In Young's double slit experiment with light of wavelength \( \lambda \), the intensity of light at a point on the screen where the path difference becomes \( \frac{\lambda}{3} \) is (I is intensity of the central bright fringe)
Show Hint
Remember the relation \( \Delta \phi = \frac{2\pi}{\lambda} \Delta x \).
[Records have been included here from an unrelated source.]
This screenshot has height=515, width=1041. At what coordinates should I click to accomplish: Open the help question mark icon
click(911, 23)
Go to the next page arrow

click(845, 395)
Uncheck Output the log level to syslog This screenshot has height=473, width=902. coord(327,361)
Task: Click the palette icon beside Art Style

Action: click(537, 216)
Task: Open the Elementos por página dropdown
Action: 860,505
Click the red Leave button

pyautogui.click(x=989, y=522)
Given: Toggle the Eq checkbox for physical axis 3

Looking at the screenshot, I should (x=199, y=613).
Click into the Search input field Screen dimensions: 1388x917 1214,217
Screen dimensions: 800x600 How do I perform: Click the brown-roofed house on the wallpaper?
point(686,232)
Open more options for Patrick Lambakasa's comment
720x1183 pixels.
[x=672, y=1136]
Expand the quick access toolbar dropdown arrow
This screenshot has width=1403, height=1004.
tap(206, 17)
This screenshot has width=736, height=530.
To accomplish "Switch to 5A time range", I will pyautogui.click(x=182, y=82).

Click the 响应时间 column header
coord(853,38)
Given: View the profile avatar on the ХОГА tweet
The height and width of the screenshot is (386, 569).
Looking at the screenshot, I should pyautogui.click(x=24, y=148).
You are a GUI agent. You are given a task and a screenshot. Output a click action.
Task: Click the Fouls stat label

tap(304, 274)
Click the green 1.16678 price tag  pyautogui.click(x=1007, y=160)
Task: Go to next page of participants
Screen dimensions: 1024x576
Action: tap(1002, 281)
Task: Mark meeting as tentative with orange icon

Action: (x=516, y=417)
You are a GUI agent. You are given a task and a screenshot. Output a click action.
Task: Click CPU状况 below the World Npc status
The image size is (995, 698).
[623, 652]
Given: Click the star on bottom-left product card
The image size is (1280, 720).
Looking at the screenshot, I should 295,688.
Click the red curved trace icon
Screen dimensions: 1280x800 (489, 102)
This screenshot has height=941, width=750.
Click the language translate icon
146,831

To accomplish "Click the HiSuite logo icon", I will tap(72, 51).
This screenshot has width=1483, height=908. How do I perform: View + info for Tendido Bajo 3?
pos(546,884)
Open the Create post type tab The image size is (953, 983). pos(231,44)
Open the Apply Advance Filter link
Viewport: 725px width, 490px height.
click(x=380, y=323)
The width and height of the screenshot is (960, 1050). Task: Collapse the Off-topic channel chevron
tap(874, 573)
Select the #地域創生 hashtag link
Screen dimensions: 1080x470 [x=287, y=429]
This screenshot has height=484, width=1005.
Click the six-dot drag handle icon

If the path difference is \( \lambda/n \), the phase difference is \( 2\pi/n \).
Step 1: Understanding the Concept:
The intensity of light in Young's Double Slit Experiment (YDSE) is given by the formula \( I' = I_{\text{max}} \cos^2\left(\frac{\phi}{2}\right) \), where \( I_{\text{max}} \) is the maximum intensity (central bright fringe) and \( \phi \) is the phase difference corresponding to the path difference \( \Delta x \).
Step 2: Key Formula or Approach:
1. Phase difference \( \phi = \frac{2\pi}{\lambda} \Delta x \).
2. Intensity relation: \( I' = I \cos^2\left(\frac{\phi}{2}\right) \).
Step 3: Detailed Explanation:
Given path difference \( \Delta x = \frac{\lambda}{3} \).
Calculate the phase difference \( \phi \):
\[ \phi = \frac{2\pi}{\lambda} \times \frac{\lambda}{3} = \frac{2\pi}{3} = 120^\circ \]
Now, calculate the intensity \( I' \):
\[ I' = I \cos^2\left(\frac{\phi}{2}\right) = I \cos^2\left(\frac{120^\circ}{2}\right) = I \cos^2(60^\circ) \]
We know that \( \cos(60^\circ) = \frac{1}{2} \).
\[ I' = I \left(\frac{1}{2}\right)^2 = \frac{I}{4} \]
Step 4: Final Answer:
The intensity at that point is \( \frac{I}{4} \).